Spider mites = The Borg. Russet mites = The Apocalypse, lol. Good hygiene is a must, and so is common sense. It might seem like a good idea to carry the plant(s) out to the back deck on a sunny day in order to take advantage of the great free light source, but pests love a free ride. Same holds true if you've just been mowing the back 40, probably wise to wash off and change out of your dirty clothes before visiting the grow space.

And hydro has all the stuff a pest loves

Well... That statement depends on the pest, I suppose. If a plant can spend its entire life cycle on the plant from egg to death, then yes for sure. Otherwise, when it comes to pests, I'll take a hydroponic grow over soil any day. Not a lot of the types of pests that we tend to have to deal with indoors have evolved to lay their eggs in water, and media such as large expanded clay balls or even perlite isn't much better for them. Soil, on the other hand...

I finally feel (almost) comfortable enough with the grow to leave it for a day now and then. But never more than overnight.

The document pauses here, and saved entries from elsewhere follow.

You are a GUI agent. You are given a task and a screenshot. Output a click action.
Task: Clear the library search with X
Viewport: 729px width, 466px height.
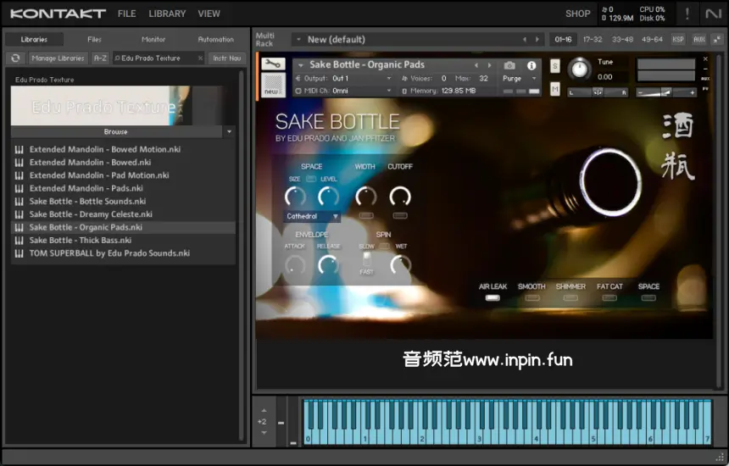coord(200,58)
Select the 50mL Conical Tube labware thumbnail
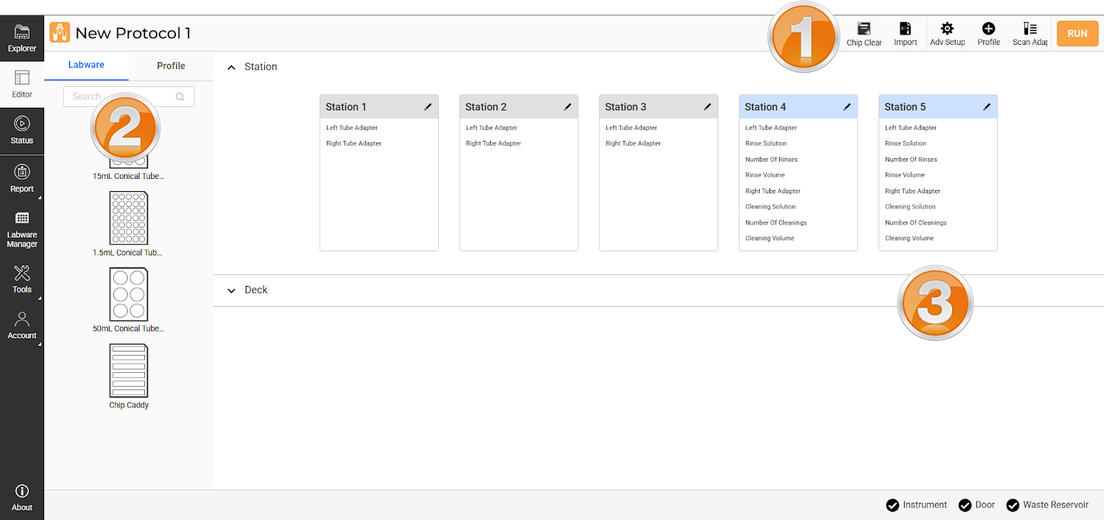1104x520 pixels. click(x=129, y=295)
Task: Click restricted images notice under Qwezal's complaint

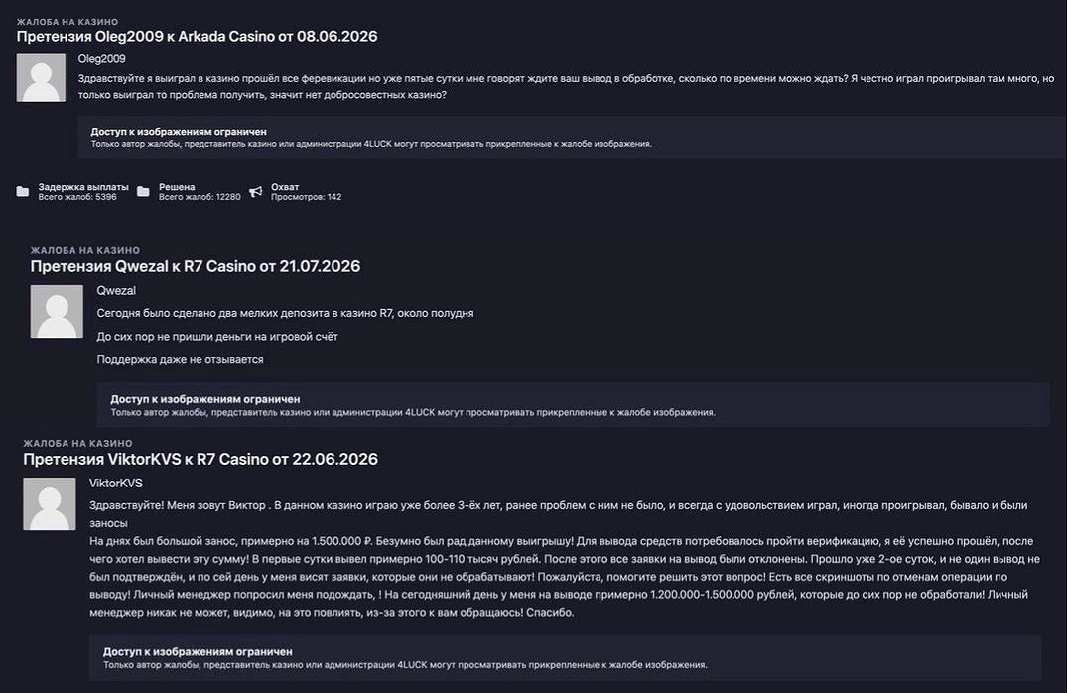Action: (573, 405)
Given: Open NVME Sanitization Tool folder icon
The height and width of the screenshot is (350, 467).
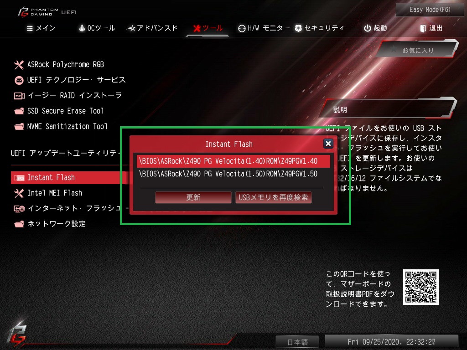Looking at the screenshot, I should (19, 127).
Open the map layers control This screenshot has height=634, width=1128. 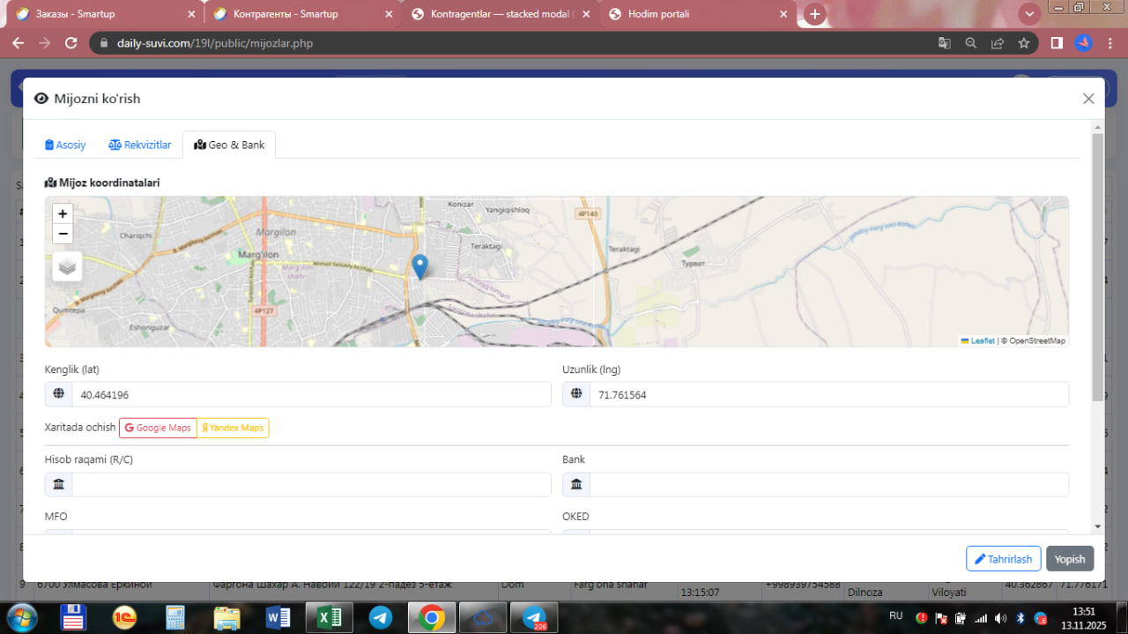(x=67, y=266)
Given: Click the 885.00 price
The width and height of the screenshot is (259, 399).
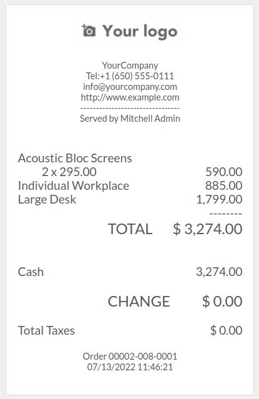Looking at the screenshot, I should point(223,185).
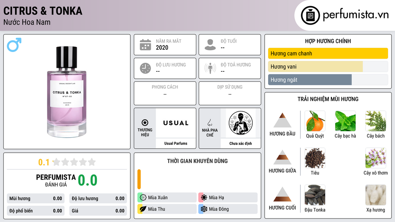The height and width of the screenshot is (222, 395).
Task: Click the perfumer illustration Chưa xác định
Action: (x=241, y=123)
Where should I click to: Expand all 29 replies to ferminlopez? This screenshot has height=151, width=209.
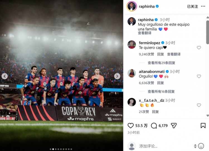tap(161, 63)
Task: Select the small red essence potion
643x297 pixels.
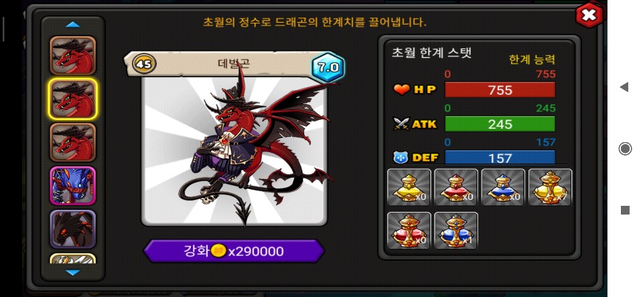Action: [x=456, y=187]
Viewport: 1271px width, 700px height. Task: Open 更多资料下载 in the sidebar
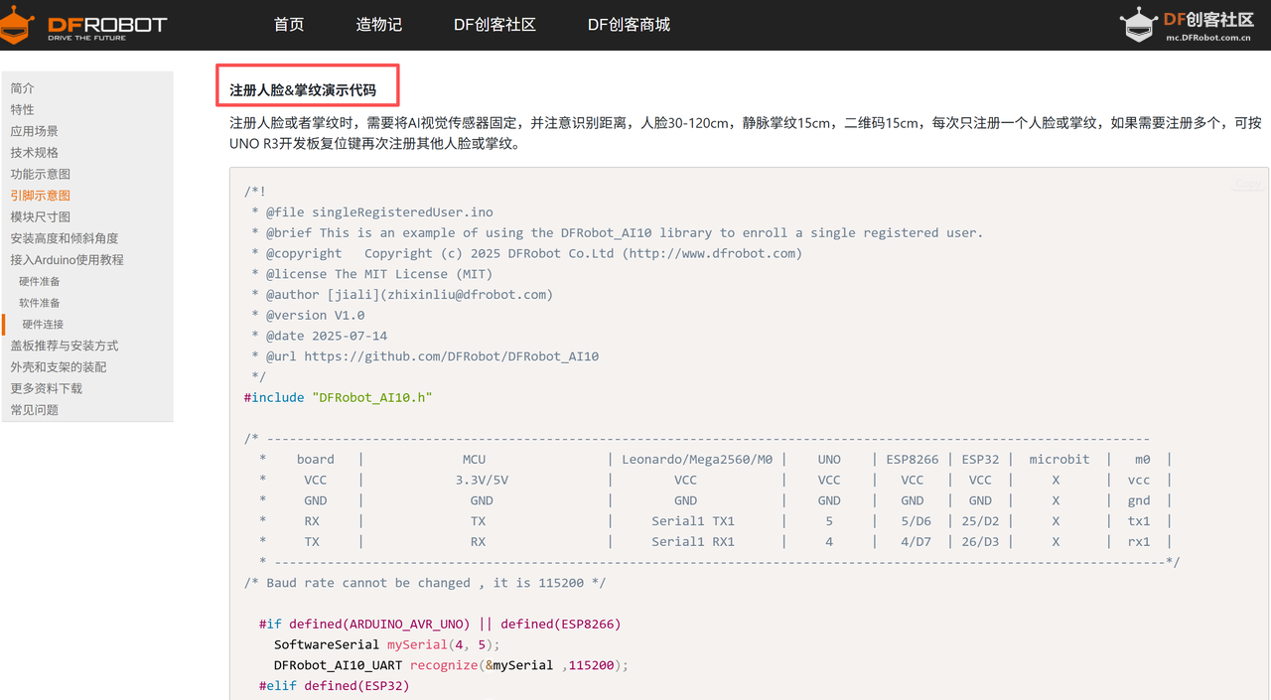(46, 388)
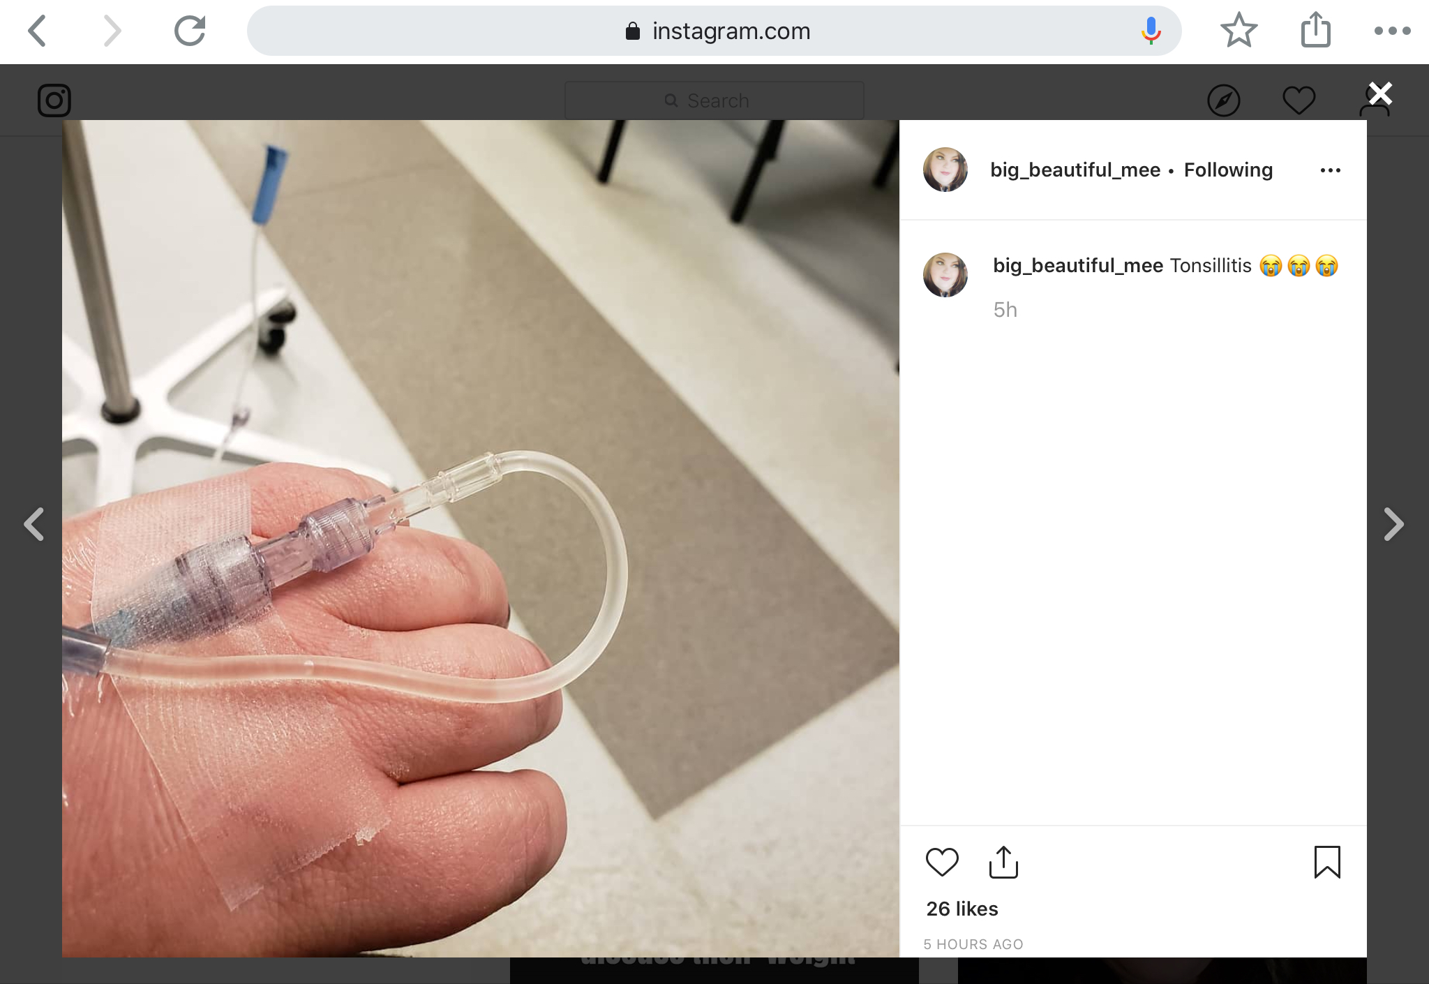Viewport: 1429px width, 984px height.
Task: Bookmark the page with the browser star icon
Action: [x=1239, y=31]
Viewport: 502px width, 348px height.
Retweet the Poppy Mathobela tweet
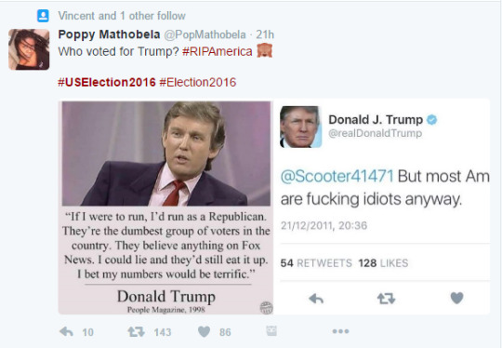[x=136, y=332]

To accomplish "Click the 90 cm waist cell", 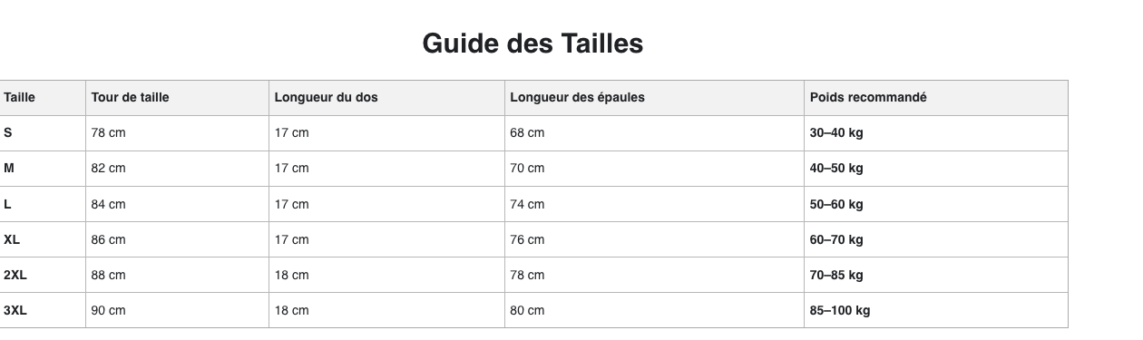I will point(178,310).
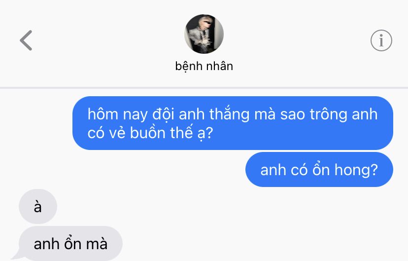408x261 pixels.
Task: Click the header divider line below contact name
Action: click(x=204, y=88)
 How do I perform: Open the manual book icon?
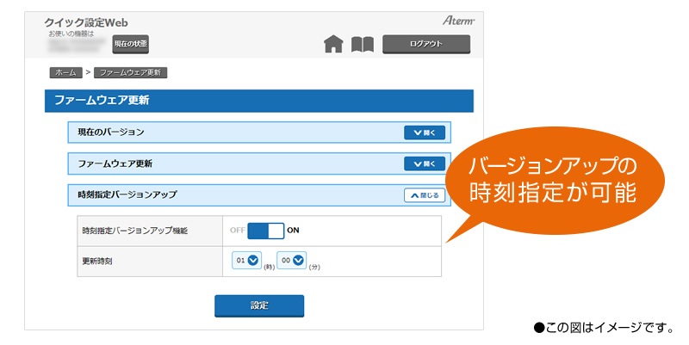pos(362,45)
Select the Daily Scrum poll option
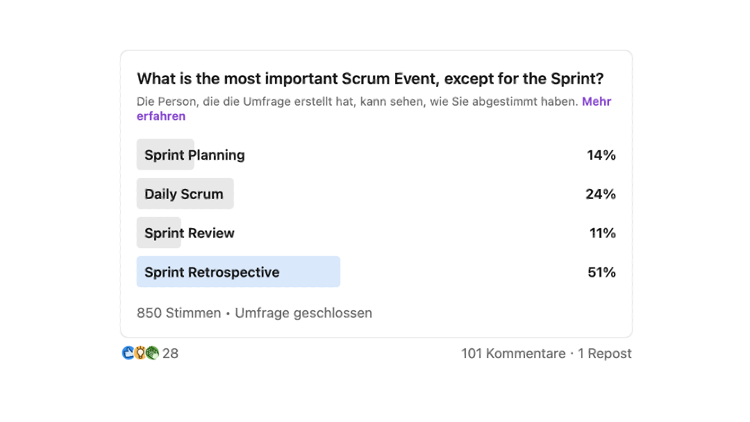 (184, 194)
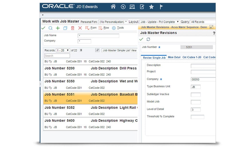Switch to the More Detail tab
Screen dimensions: 252x153
(174, 57)
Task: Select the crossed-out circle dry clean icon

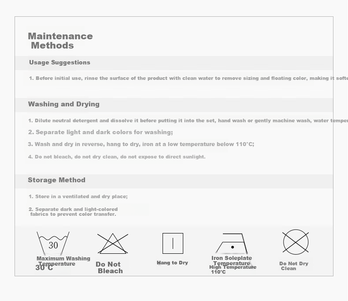Action: tap(296, 242)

I was never comfortable with leaving, either. But it can be managed with some forethought. And money certainly helps, lol. If running a form of hydroponics that utilizes a separate reservoir, a float valve, nutrient dispensers, automated pH adjusters, et cetera can make a world of difference. When I still had access to the lab at a municipal wastewater treatment plant, I saw that they had "constant-use" pH meters that were meant to have the probe submerged in the solution at all times, and had off-site monitoring options. It was all unused - I think someone must have gone crazy with a five-figure budget and an equipment catalog a time or ten - but that kind of stuff is readily available. They didn't use any kind of meter for measuring total dissolved solids, because they took samples, flash-dried them, and then weighed the residue on a very accurate (.00001 gram, if I remember correctly) scale. But there are probably remote-monitoring electrical conductivity meters, too.

Now I do remember following along with a person's grow journal one year, in which he had pretty much set up a semi-automated grow (with remote monitoring, IIRC), auto-dosing, the works. But he didn't plan for all contingencies - and returned home to discover some highly p!ssed-off neighbors below him (he lived/gardened in an apartment) after there was a little incident that dumped 50 gallons of solution onto the floor. So it pays to imagine worst-case scenarios.

Growing cannabis, it's like that old adage, there are 1,001 ways to skin a dead cat. It's kind of a shame that it's not legal for kids to grow it - otherwise, we'd probably see some wonderful creations.